THE TASK:
Print every entry below again. Nothing may differ from the original.

DATA FOR THIS TASK:
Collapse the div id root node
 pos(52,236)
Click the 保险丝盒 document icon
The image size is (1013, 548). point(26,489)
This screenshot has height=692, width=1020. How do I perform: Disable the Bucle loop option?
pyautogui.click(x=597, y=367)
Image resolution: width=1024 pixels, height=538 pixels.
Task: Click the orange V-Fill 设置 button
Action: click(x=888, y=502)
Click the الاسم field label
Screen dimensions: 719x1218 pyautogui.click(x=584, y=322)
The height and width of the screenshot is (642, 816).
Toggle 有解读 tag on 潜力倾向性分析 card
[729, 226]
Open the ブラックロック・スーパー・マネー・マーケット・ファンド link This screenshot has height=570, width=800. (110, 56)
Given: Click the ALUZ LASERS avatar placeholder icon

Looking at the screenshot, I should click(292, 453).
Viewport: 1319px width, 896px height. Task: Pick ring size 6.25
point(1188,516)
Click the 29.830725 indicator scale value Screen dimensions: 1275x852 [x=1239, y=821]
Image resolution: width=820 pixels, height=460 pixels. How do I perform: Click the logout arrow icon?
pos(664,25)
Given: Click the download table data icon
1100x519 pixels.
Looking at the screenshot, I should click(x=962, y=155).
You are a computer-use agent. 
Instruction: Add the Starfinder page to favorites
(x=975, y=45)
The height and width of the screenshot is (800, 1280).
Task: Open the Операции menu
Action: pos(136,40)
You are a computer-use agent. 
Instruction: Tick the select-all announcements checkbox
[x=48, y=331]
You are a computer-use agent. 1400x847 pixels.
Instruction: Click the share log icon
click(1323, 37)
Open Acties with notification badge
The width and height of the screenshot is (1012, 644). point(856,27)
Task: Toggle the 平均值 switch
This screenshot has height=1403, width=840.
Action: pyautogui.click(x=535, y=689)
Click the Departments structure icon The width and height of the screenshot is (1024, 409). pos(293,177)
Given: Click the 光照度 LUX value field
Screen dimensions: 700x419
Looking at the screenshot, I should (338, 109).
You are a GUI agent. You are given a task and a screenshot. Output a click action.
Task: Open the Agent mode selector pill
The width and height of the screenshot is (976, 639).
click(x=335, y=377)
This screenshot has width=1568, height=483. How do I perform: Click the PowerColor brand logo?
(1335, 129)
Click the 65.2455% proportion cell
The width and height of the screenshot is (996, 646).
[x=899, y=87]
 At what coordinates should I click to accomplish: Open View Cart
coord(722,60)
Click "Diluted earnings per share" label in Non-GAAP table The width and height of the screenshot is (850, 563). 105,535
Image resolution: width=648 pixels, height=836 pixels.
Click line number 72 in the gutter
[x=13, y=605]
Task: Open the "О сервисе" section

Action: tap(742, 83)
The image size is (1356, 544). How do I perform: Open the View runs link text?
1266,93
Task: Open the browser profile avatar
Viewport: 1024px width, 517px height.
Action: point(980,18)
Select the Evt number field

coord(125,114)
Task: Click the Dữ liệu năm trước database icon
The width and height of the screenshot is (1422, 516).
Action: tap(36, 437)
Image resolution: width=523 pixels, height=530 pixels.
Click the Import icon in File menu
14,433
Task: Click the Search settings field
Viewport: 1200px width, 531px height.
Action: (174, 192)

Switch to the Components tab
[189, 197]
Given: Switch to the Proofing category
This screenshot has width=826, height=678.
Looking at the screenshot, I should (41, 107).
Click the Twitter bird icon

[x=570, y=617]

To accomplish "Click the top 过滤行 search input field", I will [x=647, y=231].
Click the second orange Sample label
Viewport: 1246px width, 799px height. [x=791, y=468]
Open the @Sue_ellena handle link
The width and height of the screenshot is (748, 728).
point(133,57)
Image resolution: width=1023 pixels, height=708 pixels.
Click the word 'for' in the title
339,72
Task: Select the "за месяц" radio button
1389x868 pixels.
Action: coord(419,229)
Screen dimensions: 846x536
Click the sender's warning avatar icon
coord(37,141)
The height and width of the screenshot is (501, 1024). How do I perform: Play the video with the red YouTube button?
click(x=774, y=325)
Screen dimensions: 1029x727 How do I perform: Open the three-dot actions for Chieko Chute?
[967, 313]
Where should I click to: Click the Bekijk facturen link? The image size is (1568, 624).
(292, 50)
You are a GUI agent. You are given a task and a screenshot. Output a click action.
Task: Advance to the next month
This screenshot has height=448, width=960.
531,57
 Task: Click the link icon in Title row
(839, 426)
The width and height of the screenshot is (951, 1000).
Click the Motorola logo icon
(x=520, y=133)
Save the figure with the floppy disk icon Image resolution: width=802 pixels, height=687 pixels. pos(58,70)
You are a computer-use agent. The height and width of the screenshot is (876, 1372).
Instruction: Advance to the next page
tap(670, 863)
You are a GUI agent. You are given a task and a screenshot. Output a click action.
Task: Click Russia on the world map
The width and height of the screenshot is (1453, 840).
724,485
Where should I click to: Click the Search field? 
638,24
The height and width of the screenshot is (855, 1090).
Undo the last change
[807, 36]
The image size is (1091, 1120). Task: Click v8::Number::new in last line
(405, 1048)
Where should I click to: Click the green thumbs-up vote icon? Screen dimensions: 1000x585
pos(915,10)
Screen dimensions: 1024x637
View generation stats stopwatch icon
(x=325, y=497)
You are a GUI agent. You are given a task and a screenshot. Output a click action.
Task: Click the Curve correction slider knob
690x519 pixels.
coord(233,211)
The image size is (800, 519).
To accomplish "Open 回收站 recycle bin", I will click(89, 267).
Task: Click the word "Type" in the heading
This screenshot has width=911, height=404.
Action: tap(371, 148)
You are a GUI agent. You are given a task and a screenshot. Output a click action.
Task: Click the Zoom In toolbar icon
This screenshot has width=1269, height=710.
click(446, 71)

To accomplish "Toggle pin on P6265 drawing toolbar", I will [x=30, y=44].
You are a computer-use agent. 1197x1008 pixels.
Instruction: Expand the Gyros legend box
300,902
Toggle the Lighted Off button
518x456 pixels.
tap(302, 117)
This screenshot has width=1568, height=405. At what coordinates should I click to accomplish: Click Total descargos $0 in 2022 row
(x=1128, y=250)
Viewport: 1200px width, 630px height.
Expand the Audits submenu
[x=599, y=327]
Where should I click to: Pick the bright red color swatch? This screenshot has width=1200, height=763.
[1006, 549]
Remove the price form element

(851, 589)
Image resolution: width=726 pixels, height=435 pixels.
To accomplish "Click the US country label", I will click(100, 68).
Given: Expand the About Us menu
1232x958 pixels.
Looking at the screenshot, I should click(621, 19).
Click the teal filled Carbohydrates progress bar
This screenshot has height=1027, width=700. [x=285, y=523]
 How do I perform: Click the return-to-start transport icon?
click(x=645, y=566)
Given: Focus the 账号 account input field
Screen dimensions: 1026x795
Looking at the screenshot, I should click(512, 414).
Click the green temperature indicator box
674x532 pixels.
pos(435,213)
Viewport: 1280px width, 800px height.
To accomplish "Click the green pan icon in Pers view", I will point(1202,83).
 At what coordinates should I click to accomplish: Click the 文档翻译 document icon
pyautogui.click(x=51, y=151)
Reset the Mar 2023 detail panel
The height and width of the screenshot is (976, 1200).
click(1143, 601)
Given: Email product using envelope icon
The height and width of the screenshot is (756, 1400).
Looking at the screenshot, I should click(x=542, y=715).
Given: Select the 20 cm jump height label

REPLY TO THE EXERCISE:
Collapse the div id root node
 pos(52,236)
Click the 保险丝盒 document icon
The image size is (1013, 548). point(26,489)
This screenshot has height=692, width=1020. How do I perform: Disable the Bucle loop option?
pyautogui.click(x=597, y=367)
Image resolution: width=1024 pixels, height=538 pixels.
Task: Click the orange V-Fill 设置 button
Action: click(x=888, y=502)
Click the الاسم field label
Screen dimensions: 719x1218 pyautogui.click(x=584, y=322)
The height and width of the screenshot is (642, 816).
Toggle 有解读 tag on 潜力倾向性分析 card
[729, 226]
Open the ブラックロック・スーパー・マネー・マーケット・ファンド link This screenshot has height=570, width=800. (110, 56)
Given: Click the ALUZ LASERS avatar placeholder icon

Looking at the screenshot, I should click(292, 453).
Viewport: 1319px width, 896px height. Task: Pick ring size 6.25
point(1188,516)
Click the 29.830725 indicator scale value Screen dimensions: 1275x852 [x=1239, y=821]
Image resolution: width=820 pixels, height=460 pixels. How do I perform: Click the logout arrow icon?
pos(664,25)
Given: Click the download table data icon
1100x519 pixels.
Looking at the screenshot, I should click(x=962, y=155).
You are a computer-use agent. 
Instruction: Add the Starfinder page to favorites
(x=975, y=45)
The height and width of the screenshot is (800, 1280).
Task: Open the Операции menu
Action: pos(136,40)
You are a computer-use agent. 
Instruction: Tick the select-all announcements checkbox
[x=48, y=331]
You are a computer-use agent. 1400x847 pixels.
Instruction: Click the share log icon
click(1323, 37)
Open Acties with notification badge
The width and height of the screenshot is (1012, 644). point(856,27)
Task: Toggle the 平均值 switch
This screenshot has height=1403, width=840.
Action: pyautogui.click(x=535, y=689)
Click the Departments structure icon The width and height of the screenshot is (1024, 409). pos(293,177)
Given: Click the 光照度 LUX value field
Screen dimensions: 700x419
Looking at the screenshot, I should (338, 109).
You are a GUI agent. You are given a task and a screenshot. Output a click action.
Task: Open the Agent mode selector pill
The width and height of the screenshot is (976, 639).
click(x=335, y=377)
This screenshot has width=1568, height=483. How do I perform: Click the PowerColor brand logo?
(1335, 129)
Click the 65.2455% proportion cell
The width and height of the screenshot is (996, 646).
[x=899, y=87]
 At what coordinates should I click to accomplish: Open View Cart
coord(722,60)
Click "Diluted earnings per share" label in Non-GAAP table The width and height of the screenshot is (850, 563). 105,535
Image resolution: width=648 pixels, height=836 pixels.
Click line number 72 in the gutter
[x=13, y=605]
Task: Open the "О сервисе" section

Action: tap(742, 83)
The image size is (1356, 544). How do I perform: Open the View runs link text?
1266,93
Task: Open the browser profile avatar
Viewport: 1024px width, 517px height.
Action: point(980,18)
Select the Evt number field

coord(125,114)
Task: Click the Dữ liệu năm trước database icon
The width and height of the screenshot is (1422, 516).
Action: tap(36, 437)
Image resolution: width=523 pixels, height=530 pixels.
Click the Import icon in File menu
14,433
Task: Click the Search settings field
Viewport: 1200px width, 531px height.
Action: (174, 192)

Switch to the Components tab
[189, 197]
Given: Switch to the Proofing category
This screenshot has width=826, height=678.
Looking at the screenshot, I should (41, 107).
Click the Twitter bird icon

[x=570, y=617]

To accomplish "Click the top 过滤行 search input field", I will [x=647, y=231].
Click the second orange Sample label
Viewport: 1246px width, 799px height. [x=791, y=468]
Open the @Sue_ellena handle link
The width and height of the screenshot is (748, 728).
point(133,57)
Image resolution: width=1023 pixels, height=708 pixels.
Click the word 'for' in the title
339,72
Task: Select the "за месяц" radio button
1389x868 pixels.
Action: coord(419,229)
Screen dimensions: 846x536
Click the sender's warning avatar icon
coord(37,141)
The height and width of the screenshot is (501, 1024). How do I perform: Play the video with the red YouTube button?
click(x=774, y=325)
Screen dimensions: 1029x727 How do I perform: Open the three-dot actions for Chieko Chute?
[967, 313]
Where should I click to: Click the Bekijk facturen link? The image size is (1568, 624).
(292, 50)
You are a GUI agent. You are given a task and a screenshot. Output a click action.
Task: Advance to the next month
This screenshot has height=448, width=960.
531,57
 Task: Click the link icon in Title row
(839, 426)
The width and height of the screenshot is (951, 1000).
Click the Motorola logo icon
(x=520, y=133)
Save the figure with the floppy disk icon Image resolution: width=802 pixels, height=687 pixels. pos(58,70)
You are a computer-use agent. The height and width of the screenshot is (876, 1372).
Instruction: Advance to the next page
tap(670, 863)
You are a GUI agent. You are given a task and a screenshot. Output a click action.
Task: Click Russia on the world map
The width and height of the screenshot is (1453, 840).
724,485
Where should I click to: Click the Search field? 
638,24
The height and width of the screenshot is (855, 1090).
Undo the last change
[807, 36]
The image size is (1091, 1120). Task: Click v8::Number::new in last line
(405, 1048)
Where should I click to: Click the green thumbs-up vote icon? Screen dimensions: 1000x585
pos(915,10)
Screen dimensions: 1024x637
View generation stats stopwatch icon
(x=325, y=497)
You are a GUI agent. You are given a task and a screenshot. Output a click action.
Task: Click the Curve correction slider knob
690x519 pixels.
coord(233,211)
The image size is (800, 519).
To accomplish "Open 回收站 recycle bin", I will click(89, 267).
Task: Click the word "Type" in the heading
This screenshot has width=911, height=404.
Action: tap(371, 148)
You are a GUI agent. You are given a task and a screenshot. Output a click action.
Task: Click the Zoom In toolbar icon
This screenshot has width=1269, height=710.
click(446, 71)

To accomplish "Toggle pin on P6265 drawing toolbar", I will [x=30, y=44].
You are a computer-use agent. 1197x1008 pixels.
Instruction: Expand the Gyros legend box
300,902
Toggle the Lighted Off button
518x456 pixels.
tap(302, 117)
This screenshot has width=1568, height=405. At what coordinates should I click to accomplish: Click Total descargos $0 in 2022 row
(x=1128, y=250)
Viewport: 1200px width, 630px height.
Expand the Audits submenu
[x=599, y=327]
Where should I click to: Pick the bright red color swatch? This screenshot has width=1200, height=763.
[1006, 549]
Remove the price form element

(851, 589)
Image resolution: width=726 pixels, height=435 pixels.
To accomplish "Click the US country label", I will click(100, 68).
Given: Expand the About Us menu
1232x958 pixels.
Looking at the screenshot, I should click(621, 19).
Click the teal filled Carbohydrates progress bar
This screenshot has height=1027, width=700. [x=285, y=523]
 How do I perform: Click the return-to-start transport icon?
click(x=645, y=566)
Given: Focus the 账号 account input field
Screen dimensions: 1026x795
Looking at the screenshot, I should click(512, 414).
Click the green temperature indicator box
674x532 pixels.
pos(435,213)
Viewport: 1280px width, 800px height.
To accomplish "Click the green pan icon in Pers view", I will point(1202,83).
 At what coordinates should I click to accomplish: Click the 文档翻译 document icon
pyautogui.click(x=51, y=151)
Reset the Mar 2023 detail panel
The height and width of the screenshot is (976, 1200).
click(1143, 601)
Given: Email product using envelope icon
The height and width of the screenshot is (756, 1400).
Looking at the screenshot, I should click(x=542, y=715).
Given: Select the 20 cm jump height label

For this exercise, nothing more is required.